CAK NUN menekankan, kenapa tema “Darurat Akal Tidak Sehat” ini diangkat, karena kita sedang sering mengalami banyak sekali penyempitan, pendangkalan, serta manipulasi kata. Maka, memaknai kata harus diawali dari cara berifikir yang sehat terlebih dahulu. Bulan lalu, kita bersama-sama mengupas kata radikalitas. Pada akhirnya, kita kemudian menemukan kembali denotasi dari kata radikal, bahwa pada setiap lini kehidupan kita membutuhkan radikalitas. Tidak semua yang disebut radikalitas itu buruk, karena pada hakikatnya kita membutuhkan sikap radikalitas pada momen-momen tertentu.

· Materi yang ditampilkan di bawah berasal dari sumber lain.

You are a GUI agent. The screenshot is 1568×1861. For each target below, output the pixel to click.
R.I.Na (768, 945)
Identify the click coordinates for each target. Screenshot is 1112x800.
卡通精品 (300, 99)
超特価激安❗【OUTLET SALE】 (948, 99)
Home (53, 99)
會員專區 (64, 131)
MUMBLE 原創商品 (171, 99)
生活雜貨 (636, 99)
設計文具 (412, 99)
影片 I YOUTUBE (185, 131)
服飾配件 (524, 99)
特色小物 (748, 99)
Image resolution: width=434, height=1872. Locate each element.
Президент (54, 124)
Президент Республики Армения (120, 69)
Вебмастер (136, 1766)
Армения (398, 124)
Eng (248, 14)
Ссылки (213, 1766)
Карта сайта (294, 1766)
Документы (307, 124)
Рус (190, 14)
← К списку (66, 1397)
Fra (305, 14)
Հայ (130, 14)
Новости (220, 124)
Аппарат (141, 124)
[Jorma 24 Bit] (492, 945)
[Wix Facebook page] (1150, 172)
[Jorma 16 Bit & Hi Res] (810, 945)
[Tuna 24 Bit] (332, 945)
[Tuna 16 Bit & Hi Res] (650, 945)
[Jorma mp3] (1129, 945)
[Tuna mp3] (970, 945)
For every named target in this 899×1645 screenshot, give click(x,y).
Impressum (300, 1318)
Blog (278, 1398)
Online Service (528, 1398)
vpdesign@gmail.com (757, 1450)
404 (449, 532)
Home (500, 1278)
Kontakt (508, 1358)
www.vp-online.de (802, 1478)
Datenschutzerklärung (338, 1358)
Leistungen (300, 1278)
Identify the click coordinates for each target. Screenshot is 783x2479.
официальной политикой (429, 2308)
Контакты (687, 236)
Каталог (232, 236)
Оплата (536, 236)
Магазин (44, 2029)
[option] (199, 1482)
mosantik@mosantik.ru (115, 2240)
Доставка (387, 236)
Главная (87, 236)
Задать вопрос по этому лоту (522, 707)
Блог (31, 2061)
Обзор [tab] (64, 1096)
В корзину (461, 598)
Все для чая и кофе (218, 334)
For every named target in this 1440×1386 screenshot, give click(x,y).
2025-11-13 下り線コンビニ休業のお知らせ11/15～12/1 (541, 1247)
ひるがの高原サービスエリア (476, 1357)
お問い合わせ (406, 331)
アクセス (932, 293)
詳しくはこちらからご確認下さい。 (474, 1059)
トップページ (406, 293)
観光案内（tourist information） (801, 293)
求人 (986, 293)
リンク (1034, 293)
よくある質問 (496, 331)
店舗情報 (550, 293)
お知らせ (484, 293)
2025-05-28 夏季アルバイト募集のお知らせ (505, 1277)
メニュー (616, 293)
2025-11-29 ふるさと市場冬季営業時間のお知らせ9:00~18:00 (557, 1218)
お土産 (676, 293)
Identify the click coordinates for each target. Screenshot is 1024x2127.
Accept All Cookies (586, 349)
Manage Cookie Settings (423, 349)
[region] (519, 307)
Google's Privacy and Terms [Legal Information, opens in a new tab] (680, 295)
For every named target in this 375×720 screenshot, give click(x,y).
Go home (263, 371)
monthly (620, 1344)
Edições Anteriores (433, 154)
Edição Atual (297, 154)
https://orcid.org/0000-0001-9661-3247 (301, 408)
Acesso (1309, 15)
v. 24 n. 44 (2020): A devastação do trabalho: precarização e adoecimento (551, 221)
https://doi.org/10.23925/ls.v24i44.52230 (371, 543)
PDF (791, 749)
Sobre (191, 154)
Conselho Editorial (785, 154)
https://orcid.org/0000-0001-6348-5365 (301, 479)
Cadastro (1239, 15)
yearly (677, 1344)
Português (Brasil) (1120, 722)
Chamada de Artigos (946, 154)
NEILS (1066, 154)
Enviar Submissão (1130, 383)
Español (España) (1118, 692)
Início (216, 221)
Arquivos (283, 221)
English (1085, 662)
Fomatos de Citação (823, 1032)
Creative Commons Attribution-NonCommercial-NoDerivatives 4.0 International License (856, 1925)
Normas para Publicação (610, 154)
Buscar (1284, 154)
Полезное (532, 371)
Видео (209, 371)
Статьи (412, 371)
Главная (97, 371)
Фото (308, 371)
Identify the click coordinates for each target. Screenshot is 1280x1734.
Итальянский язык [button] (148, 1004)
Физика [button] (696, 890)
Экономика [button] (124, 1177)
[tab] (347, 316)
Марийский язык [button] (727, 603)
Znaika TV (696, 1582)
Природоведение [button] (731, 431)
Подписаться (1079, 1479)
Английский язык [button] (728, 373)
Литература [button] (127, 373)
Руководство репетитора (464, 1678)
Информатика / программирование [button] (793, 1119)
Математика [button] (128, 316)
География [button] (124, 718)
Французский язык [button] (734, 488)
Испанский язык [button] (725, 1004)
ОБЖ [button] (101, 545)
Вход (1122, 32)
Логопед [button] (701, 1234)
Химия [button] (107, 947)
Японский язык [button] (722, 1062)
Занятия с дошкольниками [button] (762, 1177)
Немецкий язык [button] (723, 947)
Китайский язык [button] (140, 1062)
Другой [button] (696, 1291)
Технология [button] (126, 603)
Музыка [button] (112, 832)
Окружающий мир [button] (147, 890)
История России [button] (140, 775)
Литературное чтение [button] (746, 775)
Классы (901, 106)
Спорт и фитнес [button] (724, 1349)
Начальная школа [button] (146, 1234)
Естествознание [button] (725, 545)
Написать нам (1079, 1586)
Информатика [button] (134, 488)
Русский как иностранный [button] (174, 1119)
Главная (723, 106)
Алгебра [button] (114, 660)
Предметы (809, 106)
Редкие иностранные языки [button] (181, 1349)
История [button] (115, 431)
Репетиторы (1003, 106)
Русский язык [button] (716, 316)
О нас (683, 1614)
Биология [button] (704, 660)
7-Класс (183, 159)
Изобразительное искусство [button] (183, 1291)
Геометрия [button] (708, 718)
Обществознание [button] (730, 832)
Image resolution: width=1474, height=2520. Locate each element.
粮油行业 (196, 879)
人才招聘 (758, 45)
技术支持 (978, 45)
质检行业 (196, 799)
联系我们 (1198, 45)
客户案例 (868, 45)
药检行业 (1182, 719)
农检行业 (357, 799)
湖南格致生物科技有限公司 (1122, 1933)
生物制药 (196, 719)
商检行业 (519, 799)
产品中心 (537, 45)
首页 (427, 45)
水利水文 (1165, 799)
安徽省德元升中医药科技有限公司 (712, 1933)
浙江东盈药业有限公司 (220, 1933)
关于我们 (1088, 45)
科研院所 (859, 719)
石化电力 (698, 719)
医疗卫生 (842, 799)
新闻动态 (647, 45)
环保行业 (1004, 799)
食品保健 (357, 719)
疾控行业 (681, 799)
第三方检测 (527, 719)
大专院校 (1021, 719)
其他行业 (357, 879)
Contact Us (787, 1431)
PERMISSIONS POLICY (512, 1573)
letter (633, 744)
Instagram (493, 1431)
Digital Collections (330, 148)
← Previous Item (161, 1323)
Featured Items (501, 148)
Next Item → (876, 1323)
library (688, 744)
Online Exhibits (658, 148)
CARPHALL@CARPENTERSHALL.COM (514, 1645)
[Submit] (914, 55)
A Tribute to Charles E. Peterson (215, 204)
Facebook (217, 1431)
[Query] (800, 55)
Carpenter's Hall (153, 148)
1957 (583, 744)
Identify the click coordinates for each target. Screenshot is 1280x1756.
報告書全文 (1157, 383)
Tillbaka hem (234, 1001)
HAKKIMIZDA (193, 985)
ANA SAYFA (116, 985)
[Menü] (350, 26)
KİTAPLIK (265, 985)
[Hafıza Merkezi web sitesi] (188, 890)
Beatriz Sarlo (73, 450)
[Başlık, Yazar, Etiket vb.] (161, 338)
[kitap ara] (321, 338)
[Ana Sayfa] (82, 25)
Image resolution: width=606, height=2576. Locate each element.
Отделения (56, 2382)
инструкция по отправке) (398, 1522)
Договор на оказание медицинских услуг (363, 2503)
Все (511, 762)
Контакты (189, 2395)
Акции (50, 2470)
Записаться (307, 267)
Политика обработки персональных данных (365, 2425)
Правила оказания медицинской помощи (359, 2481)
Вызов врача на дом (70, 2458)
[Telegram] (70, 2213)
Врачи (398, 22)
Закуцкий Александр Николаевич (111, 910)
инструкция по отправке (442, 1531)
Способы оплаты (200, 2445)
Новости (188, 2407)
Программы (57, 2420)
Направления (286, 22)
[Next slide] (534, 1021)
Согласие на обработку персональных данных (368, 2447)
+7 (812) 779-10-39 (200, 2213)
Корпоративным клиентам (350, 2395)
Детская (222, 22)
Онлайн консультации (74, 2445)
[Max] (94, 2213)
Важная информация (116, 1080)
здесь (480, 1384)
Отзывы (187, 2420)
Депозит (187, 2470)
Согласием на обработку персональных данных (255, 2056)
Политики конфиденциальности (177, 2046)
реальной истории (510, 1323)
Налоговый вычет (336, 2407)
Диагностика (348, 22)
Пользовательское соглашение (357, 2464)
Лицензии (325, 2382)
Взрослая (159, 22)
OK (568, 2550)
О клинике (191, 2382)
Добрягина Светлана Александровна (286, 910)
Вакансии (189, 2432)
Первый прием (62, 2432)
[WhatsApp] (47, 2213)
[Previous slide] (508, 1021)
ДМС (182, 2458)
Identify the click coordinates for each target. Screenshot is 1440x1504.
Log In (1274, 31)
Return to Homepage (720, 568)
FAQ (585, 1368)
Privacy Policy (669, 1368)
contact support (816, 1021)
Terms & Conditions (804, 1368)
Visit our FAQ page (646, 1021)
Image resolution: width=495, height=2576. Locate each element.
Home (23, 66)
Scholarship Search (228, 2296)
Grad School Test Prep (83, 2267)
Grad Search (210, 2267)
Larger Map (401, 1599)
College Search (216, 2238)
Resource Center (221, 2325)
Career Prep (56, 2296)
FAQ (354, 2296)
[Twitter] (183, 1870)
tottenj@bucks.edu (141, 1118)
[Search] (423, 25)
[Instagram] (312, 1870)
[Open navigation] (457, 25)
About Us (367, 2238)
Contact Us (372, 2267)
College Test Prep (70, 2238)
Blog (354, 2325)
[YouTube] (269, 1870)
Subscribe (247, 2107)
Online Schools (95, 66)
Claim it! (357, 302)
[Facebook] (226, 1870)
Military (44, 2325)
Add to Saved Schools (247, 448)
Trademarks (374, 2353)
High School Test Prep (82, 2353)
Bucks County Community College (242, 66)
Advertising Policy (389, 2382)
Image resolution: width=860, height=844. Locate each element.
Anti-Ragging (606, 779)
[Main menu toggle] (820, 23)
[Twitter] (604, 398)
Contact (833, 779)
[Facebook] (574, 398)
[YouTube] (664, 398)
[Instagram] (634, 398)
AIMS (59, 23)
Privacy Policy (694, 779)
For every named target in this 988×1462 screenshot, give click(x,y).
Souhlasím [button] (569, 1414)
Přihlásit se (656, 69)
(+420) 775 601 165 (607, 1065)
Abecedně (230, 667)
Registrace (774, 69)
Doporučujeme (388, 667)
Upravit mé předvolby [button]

Cak Nun malam itu kembali mencontohkan, bahwa ketika seorang laki-laki memutuskan untuk memilih seorang perempuan menjadi istrinya, itu merupakan peristiwa radikal. Dari sekian perempuan yang sangat bisa ia nikahi, ia memilih satu saja untuk dinikahi. Itu merupakan salah satu perilaku yang radikal, menurut Cak Nun.

Setelah Cak Nun menjelaskan beberapa prinsip dan poin-poin sebagai landasan awal, Cak Nun meminta beberapa perwakilan dari jamaah untuk terlibat dalam sebuah workshop singkat dengan beberapa pertanyaan-pertanyaan yang disusun oleh Cak Nun malam itu. Ada 3 kelompok yang kemudian terbagi dalam rentang kelompok usia; Kelompok pertama usia dibawah 20 tahun, kelompok kedua usia 20-30 tahun, kelompok ketiga 30-40 tahun.

Pertanyaan-pertanyaan yang didiskusikan oleh masing-masing kelompok adalah seputar istilah-istilah yang diharapkan oleh Cak Nun muncul pemahaman baru yang lahir dari pemikiran anak-anak Maiyah, termasuk di Kenduri Cinta ini.

Kelompok-kelompok yang workshop tadi diberi beberapa pertanyaan mengenai Islam, Radikalitas, Demokrasi, Pancasila, Khilafah, Rasisme, mengenai fenomenanya, perbedaannya, persamaannya dan persambungannya menurut mereka masing-masing. Setelah berdiskusi secar aterpisah, masing-masing kelompok diberi kesempatan untuk mempresentasikan hasil diskusi mereka.

Masing-masing mempresentasikan secara otentik, buah karya pemikiran mereka sendiri-sendiri, benar atau salah bukan satu persoalan, tetapi keberanian mereka untuk menyampaikan pendapat adalah sesuatu hal yang perlu diapresiasi. Cak Nun juga berpesan agar pertanyaan-pertanyaan itu dibawa pulang oleh jamaah yang lain, untuk kemudian menjadi bahan renungan atau dijawab sendiri-sendiri ketika ada waktu senggang di rumah.

Menjelang pukul 2 dinihari, Kenduri Cinta edisi Desember 2019 dipuncaki. Genap sudah 12 edisi Kenduri Cinta terlaksana di tahun 2019, dengan segala dinamika yang dijalani. Sebuah kesyukuran akhirnya kita semua, penggiat Kenduri Cinta dan juga jamaah Maiyah menggenapkan 12 penyelenggaraan edisi Kenduri Cinta di Taman Ismail Marzuki. Sampai jumpa lagi di Kenduri Cinta tahun 2020.